### LISTING
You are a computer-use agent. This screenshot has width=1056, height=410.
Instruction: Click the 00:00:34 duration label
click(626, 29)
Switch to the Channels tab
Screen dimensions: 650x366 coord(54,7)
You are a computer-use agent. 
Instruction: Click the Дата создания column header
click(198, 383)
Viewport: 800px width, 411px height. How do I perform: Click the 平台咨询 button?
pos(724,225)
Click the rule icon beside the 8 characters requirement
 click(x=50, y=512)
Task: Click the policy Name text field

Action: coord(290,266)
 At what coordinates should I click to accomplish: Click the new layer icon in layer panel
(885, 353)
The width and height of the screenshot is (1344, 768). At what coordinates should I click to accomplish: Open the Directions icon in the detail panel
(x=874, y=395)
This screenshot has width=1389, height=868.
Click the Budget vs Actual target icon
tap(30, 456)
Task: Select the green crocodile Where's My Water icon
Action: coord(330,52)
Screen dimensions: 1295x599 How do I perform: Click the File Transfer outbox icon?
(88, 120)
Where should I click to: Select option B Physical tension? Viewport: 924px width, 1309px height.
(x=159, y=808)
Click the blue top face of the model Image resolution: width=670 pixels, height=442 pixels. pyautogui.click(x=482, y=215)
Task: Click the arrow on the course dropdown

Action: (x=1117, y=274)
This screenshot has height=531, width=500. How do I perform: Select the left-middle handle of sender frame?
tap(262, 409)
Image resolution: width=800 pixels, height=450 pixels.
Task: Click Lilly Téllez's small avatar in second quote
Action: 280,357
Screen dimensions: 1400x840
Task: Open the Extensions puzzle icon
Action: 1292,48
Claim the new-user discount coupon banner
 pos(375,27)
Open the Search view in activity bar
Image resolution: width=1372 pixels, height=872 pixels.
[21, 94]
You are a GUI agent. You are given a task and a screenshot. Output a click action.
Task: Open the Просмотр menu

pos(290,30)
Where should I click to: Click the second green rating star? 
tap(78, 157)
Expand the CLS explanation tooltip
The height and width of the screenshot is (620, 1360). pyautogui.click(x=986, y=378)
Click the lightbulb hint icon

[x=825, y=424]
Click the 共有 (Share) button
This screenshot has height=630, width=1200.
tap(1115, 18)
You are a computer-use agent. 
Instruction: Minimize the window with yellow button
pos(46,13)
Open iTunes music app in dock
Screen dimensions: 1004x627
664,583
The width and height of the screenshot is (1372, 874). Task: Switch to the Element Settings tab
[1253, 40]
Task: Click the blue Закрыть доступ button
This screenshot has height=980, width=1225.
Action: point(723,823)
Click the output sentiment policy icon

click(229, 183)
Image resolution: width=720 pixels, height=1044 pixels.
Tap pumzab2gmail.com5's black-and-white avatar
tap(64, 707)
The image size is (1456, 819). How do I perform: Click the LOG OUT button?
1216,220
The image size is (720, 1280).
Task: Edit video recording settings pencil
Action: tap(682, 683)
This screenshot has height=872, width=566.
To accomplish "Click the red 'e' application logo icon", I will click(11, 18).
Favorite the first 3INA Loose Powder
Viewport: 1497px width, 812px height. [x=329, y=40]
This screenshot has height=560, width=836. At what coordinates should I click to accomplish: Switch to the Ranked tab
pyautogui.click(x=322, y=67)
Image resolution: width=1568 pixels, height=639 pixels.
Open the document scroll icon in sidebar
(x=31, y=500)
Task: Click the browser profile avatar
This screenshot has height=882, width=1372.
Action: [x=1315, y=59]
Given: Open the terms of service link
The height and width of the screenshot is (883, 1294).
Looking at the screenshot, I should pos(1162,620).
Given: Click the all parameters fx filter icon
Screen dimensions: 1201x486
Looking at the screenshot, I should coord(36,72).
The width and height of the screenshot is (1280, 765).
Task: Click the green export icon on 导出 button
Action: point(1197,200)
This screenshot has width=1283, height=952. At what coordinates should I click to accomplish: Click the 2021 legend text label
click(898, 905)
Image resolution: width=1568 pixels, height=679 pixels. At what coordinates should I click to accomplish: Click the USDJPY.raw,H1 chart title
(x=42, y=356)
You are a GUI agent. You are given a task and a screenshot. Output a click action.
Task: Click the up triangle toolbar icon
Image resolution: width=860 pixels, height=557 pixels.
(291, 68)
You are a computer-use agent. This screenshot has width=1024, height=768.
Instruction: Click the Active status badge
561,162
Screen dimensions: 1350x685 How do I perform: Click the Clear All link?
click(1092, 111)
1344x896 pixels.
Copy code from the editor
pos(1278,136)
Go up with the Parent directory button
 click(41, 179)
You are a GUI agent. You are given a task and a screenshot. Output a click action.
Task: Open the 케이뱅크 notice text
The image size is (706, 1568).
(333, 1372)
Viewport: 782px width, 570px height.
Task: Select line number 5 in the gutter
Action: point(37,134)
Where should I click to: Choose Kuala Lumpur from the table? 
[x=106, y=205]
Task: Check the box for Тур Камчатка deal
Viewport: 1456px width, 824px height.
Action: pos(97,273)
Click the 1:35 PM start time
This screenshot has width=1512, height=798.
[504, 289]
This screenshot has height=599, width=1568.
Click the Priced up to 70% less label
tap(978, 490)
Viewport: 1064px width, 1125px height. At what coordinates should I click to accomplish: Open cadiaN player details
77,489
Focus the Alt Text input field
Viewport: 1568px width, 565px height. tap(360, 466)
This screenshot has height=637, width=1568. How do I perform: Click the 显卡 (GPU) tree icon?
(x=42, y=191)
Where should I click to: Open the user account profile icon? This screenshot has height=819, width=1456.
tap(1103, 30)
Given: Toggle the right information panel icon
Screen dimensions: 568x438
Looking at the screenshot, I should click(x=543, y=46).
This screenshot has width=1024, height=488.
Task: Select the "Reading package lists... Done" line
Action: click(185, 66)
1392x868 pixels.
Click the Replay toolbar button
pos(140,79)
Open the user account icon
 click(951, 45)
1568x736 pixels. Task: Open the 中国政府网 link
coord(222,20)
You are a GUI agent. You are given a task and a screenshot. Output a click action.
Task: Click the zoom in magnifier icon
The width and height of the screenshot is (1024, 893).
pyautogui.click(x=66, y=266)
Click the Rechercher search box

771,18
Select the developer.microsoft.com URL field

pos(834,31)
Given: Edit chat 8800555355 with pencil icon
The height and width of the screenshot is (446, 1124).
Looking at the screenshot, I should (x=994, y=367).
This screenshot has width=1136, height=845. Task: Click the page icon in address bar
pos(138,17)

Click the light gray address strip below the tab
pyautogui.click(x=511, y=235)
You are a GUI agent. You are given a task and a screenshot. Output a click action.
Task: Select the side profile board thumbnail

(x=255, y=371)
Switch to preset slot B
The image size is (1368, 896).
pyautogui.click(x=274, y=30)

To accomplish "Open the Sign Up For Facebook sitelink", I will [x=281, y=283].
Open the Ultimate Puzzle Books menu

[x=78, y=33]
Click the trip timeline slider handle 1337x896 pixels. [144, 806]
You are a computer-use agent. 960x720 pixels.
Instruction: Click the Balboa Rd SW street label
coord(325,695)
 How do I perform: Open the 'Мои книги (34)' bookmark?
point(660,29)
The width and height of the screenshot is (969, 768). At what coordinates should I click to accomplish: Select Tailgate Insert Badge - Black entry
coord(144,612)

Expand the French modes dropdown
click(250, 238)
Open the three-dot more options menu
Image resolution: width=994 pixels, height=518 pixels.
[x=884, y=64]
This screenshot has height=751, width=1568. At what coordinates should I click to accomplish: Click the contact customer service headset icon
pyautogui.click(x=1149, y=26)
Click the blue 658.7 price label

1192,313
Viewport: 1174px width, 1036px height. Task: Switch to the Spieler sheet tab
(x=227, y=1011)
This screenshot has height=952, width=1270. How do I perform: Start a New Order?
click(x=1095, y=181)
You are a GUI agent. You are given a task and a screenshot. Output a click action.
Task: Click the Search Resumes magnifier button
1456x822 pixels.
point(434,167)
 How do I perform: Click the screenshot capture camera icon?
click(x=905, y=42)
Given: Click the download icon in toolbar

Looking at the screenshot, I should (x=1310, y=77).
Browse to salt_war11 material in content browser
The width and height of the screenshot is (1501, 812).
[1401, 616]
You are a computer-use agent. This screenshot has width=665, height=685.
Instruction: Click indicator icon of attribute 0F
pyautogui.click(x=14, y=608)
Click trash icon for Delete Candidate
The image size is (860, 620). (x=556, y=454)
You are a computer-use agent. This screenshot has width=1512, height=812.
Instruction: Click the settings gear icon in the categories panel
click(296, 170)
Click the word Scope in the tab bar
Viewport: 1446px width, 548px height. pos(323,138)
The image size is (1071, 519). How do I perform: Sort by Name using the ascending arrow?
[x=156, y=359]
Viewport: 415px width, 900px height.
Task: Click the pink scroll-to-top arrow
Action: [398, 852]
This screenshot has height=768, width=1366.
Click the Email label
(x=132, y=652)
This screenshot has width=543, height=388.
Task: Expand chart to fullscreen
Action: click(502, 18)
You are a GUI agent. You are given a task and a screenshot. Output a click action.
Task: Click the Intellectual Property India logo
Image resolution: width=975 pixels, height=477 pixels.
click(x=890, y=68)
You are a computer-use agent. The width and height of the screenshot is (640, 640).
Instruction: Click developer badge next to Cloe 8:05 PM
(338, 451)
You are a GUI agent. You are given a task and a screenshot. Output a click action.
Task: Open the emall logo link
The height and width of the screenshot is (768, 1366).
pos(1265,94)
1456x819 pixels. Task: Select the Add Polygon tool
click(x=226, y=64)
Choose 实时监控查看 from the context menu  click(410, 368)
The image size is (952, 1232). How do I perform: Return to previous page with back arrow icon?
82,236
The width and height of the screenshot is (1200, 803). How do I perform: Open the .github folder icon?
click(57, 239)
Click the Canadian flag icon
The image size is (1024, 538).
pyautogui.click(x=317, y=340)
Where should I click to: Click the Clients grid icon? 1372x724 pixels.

### YOUR TASK
Count the lines in the records that contain the string "Name", matching case exactly. Give only the number.

### PROBLEM SOLUTION
2